ATLANTA – U.S. Sen. Johnny Isakson issued a call for bipartisanship to his Senate colleagues Tuesday as he said farewell to Congress after 15 years in Washington.

“There’s something missing in this place,” Isakson, R-Ga., who is retiring at the end of this year due to health problems, said on the Senate floor. “I am a bipartisan person. I never saw people get things done by not agreeing with each other. … You have to find common ground.”

Isakson drew praise from his fellow senators during a luncheon Tuesday before his farewell speech not only for his spirit of bipartisanship – an increasingly rare attribute in Washington – but for his friendly nature.

“If the Senate were to hold a secret-ballot popularity contest, Johnny Isakson would win in a bipartisan landslide,” said Senate Majority Leader Mitch McConnell, R-Ky. “He commands bipartisan respect and affection to a degree that is remarkable.”

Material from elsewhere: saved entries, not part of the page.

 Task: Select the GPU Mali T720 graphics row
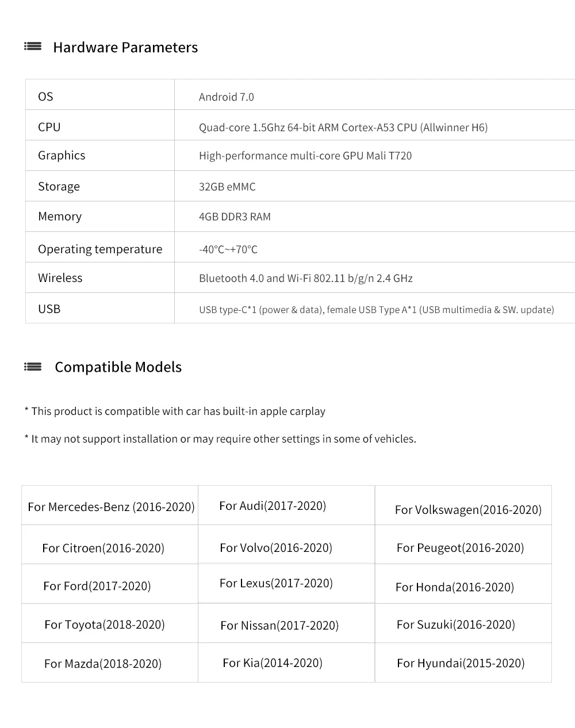click(305, 155)
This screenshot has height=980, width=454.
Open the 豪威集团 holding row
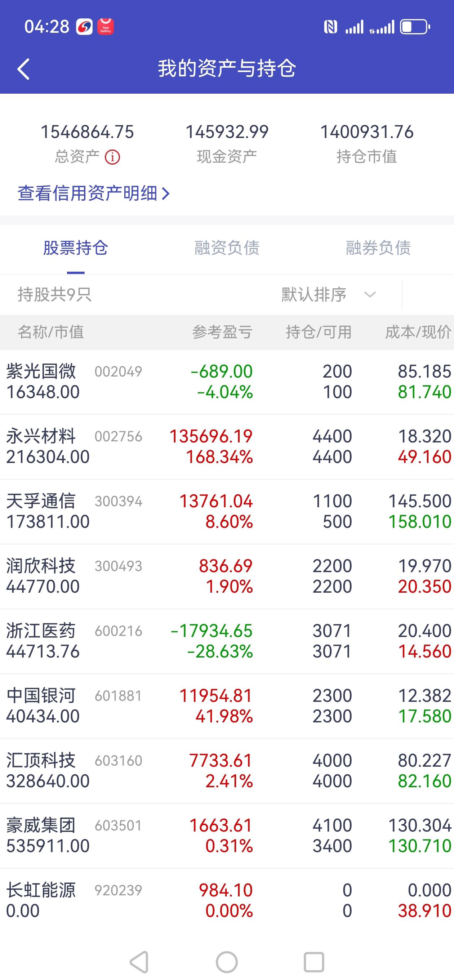click(x=227, y=836)
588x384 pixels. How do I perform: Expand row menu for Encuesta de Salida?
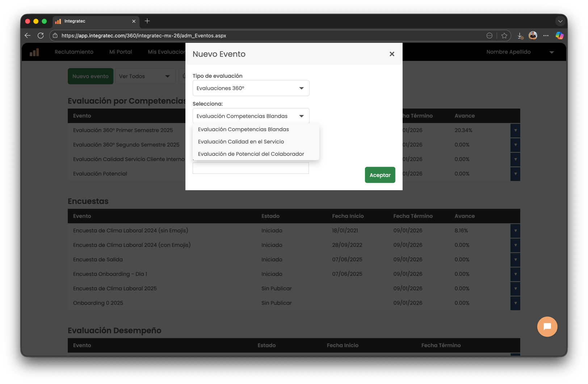515,259
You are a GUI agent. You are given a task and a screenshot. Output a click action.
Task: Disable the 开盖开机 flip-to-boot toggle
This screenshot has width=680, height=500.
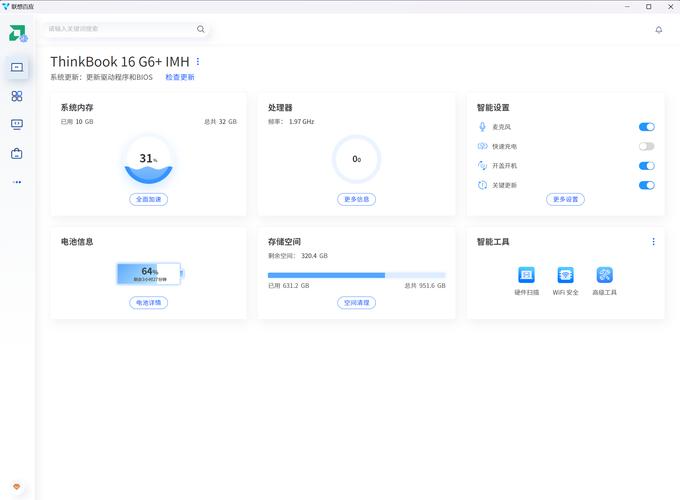[646, 165]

Isakson announced in September he would be leaving the Senate halfway through his third term. Gov. Brian Kemp is expected to name Atlanta businesswoman Kelly Loeffler Wednesday as Isakson’s interim successor.

For his part, Isakson also singled out several federal elected officials for praise, including McConnell and Vice President Mike Pence, who presides over the Senate. But he saved his most glowing remarks for U.S. Rep. John Lewis, D-Atlanta, who was in the Senate chamber Tuesday along with other members of Georgia’s congressional delegation.

“John is one of my real heroes in life,” Isakson said of Lewis, who rose from poverty in rural Alabama to become a key civil rights leader in the 1960s and survive a brutal beating before his election to Congress. “I watched what he went through to make us see the light.”

Lewis paid tribute to Isakson last month on the House floor, and the two embraced after the speech in a rare display of congressional bipartisanship that was captured in a widely publicized photo.

In taking his leave of Congress, Isakson urged his colleagues to work together to overcome the partisan politics that has become a way of life in Washington. Otherwise, he said, nothing will get done.

“I see things happening that scare me,” he said. “We’re better than the hate and the vile statements some people make. … We’ve got to sit down, get it out in the open and talk about it.”

Isakson, 74, leaves office as the only Georgia politician ever elected to the U.S. House and Senate as well as both houses of the General Assembly. Before being elected to the U.S. Senate in 2004, he served five years in the House representing a congressional district in the suburbs north of Atlanta.

Isakson was elected to the Georgia House of Representatives in 1974 when there were only a handful of Republicans serving under the Gold Dome. He rose to House minority leader, then spent two terms in the state Senate during the 1990s.